[Start of section]

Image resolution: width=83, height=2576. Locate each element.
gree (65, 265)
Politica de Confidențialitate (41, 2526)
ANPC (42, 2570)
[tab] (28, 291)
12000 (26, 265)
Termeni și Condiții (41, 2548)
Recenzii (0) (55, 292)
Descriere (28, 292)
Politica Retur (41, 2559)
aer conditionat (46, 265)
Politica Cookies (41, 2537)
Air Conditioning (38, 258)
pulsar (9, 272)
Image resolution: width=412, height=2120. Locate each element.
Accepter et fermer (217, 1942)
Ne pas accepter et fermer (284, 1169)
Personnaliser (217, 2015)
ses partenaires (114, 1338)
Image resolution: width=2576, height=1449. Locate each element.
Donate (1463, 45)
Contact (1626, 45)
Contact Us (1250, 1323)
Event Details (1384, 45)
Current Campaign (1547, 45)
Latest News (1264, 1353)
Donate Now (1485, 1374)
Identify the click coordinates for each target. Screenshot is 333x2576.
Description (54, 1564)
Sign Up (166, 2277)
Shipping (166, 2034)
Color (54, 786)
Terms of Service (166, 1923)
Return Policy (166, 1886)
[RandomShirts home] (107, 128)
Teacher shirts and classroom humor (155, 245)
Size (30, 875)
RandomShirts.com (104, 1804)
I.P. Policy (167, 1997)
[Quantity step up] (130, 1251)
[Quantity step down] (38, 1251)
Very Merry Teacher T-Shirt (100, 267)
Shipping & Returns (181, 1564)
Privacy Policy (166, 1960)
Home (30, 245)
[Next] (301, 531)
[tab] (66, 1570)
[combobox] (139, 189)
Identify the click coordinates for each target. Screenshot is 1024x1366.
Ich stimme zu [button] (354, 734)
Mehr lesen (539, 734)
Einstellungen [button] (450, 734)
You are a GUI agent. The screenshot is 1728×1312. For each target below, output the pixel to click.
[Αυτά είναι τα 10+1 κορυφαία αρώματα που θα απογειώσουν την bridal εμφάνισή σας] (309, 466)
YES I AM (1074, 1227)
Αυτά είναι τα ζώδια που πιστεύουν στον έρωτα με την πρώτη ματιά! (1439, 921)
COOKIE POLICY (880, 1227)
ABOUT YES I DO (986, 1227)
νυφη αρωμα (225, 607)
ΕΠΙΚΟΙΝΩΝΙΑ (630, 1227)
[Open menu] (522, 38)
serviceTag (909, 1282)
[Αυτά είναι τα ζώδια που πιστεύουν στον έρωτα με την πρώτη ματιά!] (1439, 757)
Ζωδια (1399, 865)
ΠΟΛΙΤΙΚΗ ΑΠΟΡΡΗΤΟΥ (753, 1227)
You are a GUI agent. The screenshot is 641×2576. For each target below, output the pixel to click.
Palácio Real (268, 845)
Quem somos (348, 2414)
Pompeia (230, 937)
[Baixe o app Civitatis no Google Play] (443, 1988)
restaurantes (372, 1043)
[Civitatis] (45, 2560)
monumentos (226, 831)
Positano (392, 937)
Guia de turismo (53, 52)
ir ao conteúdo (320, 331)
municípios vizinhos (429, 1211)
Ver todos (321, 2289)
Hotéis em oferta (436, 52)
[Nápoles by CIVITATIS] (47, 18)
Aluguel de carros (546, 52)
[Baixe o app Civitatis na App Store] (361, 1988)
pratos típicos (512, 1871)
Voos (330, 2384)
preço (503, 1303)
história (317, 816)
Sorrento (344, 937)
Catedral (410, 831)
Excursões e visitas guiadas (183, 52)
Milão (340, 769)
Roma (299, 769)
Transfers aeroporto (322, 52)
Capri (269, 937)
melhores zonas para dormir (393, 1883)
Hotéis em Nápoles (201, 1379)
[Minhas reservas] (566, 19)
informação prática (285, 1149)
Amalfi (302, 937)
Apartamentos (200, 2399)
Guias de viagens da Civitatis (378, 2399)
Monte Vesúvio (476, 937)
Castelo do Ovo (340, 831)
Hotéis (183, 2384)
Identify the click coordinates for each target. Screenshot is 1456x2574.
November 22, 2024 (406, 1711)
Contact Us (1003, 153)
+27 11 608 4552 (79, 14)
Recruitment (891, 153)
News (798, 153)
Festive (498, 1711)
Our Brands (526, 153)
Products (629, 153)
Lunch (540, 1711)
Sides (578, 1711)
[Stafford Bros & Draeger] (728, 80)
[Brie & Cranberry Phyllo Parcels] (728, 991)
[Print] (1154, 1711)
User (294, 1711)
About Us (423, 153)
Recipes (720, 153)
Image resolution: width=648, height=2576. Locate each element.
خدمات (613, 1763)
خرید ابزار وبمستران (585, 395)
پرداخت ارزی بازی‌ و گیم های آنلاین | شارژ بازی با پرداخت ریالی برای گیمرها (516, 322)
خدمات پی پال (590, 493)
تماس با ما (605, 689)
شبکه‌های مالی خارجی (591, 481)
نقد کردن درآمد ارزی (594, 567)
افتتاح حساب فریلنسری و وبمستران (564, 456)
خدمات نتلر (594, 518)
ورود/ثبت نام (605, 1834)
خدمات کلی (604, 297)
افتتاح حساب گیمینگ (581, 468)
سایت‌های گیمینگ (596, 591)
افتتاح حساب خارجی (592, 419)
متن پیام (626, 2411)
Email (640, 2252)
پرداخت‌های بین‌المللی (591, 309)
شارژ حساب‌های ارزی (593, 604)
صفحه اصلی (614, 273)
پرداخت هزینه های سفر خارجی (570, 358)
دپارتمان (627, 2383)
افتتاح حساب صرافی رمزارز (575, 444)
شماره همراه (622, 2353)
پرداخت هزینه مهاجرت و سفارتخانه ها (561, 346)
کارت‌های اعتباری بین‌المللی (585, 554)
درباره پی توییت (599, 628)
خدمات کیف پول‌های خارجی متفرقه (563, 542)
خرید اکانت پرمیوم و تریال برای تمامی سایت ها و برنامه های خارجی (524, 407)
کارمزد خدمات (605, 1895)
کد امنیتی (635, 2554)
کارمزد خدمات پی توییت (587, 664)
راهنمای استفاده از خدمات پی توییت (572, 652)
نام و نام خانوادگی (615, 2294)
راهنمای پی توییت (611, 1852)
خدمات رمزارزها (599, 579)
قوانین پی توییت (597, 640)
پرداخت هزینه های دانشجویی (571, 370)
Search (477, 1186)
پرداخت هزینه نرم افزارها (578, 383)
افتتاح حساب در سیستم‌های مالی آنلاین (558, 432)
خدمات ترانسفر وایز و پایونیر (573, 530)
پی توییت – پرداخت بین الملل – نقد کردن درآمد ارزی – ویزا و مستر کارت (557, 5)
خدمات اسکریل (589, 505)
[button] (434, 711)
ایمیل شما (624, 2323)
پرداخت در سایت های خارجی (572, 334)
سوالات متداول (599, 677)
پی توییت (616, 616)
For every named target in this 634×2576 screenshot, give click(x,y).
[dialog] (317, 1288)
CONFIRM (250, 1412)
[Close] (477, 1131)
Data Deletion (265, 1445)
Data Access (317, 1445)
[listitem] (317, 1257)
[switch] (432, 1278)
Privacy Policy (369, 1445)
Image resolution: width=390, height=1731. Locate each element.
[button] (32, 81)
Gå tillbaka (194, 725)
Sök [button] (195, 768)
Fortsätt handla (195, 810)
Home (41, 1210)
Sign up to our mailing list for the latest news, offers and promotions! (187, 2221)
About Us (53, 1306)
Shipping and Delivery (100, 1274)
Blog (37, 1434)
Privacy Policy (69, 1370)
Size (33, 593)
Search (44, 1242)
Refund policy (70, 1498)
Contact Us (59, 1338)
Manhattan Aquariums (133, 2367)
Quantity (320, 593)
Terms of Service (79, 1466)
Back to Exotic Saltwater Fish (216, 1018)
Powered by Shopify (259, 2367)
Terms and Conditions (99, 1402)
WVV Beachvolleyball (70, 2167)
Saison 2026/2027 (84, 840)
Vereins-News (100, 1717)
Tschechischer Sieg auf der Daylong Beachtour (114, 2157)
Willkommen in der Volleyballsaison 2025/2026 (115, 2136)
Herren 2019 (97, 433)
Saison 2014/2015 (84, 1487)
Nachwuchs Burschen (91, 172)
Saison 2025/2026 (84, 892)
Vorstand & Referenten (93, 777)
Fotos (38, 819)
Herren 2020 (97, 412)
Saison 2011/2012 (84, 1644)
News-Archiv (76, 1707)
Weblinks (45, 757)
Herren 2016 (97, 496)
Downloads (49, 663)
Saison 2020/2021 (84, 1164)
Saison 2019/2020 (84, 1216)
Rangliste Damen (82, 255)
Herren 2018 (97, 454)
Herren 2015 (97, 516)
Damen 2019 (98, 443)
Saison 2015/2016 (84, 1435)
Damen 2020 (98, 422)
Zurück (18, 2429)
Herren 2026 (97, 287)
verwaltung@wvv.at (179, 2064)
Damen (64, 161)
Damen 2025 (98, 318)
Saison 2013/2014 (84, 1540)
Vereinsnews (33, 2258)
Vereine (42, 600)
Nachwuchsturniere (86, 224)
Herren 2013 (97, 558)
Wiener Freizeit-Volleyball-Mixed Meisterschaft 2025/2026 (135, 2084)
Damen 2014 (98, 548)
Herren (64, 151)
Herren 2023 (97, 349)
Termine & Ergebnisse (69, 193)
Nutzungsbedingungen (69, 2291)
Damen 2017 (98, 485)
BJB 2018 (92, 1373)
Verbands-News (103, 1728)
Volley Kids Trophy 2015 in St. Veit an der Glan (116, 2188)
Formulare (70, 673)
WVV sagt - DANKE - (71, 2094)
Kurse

[End of section]

= Task statement =
Copy range, inclusive: the line holding "Contact Us (1250, 1323)" to the line holding "Quem somos (348, 2414)". Reproduce exactly those lines of the records above and no others.

= Result below =
Contact Us (1250, 1323)
Event Details (1384, 45)
Current Campaign (1547, 45)
Latest News (1264, 1353)
Donate Now (1485, 1374)
Identify the click coordinates for each target. Screenshot is 333x2576.
Description (54, 1564)
Sign Up (166, 2277)
Shipping (166, 2034)
Color (54, 786)
Terms of Service (166, 1923)
Return Policy (166, 1886)
[RandomShirts home] (107, 128)
Teacher shirts and classroom humor (155, 245)
Size (30, 875)
RandomShirts.com (104, 1804)
I.P. Policy (167, 1997)
[Quantity step up] (130, 1251)
[Quantity step down] (38, 1251)
Very Merry Teacher T-Shirt (100, 267)
Shipping & Returns (181, 1564)
Privacy Policy (166, 1960)
Home (30, 245)
[Next] (301, 531)
[tab] (66, 1570)
[combobox] (139, 189)
Identify the click coordinates for each target. Screenshot is 1024x1366.
Ich stimme zu [button] (354, 734)
Mehr lesen (539, 734)
Einstellungen [button] (450, 734)
You are a GUI agent. The screenshot is 1728×1312. For each target below, output the pixel to click.
[Αυτά είναι τα 10+1 κορυφαία αρώματα που θα απογειώσουν την bridal εμφάνισή σας] (309, 466)
YES I AM (1074, 1227)
Αυτά είναι τα ζώδια που πιστεύουν στον έρωτα με την πρώτη ματιά! (1439, 921)
COOKIE POLICY (880, 1227)
ABOUT YES I DO (986, 1227)
νυφη αρωμα (225, 607)
ΕΠΙΚΟΙΝΩΝΙΑ (630, 1227)
[Open menu] (522, 38)
serviceTag (909, 1282)
[Αυτά είναι τα ζώδια που πιστεύουν στον έρωτα με την πρώτη ματιά!] (1439, 757)
Ζωδια (1399, 865)
ΠΟΛΙΤΙΚΗ ΑΠΟΡΡΗΤΟΥ (753, 1227)
You are a GUI agent. The screenshot is 641×2576. For each target below, output the pixel to click.
Palácio Real (268, 845)
Quem somos (348, 2414)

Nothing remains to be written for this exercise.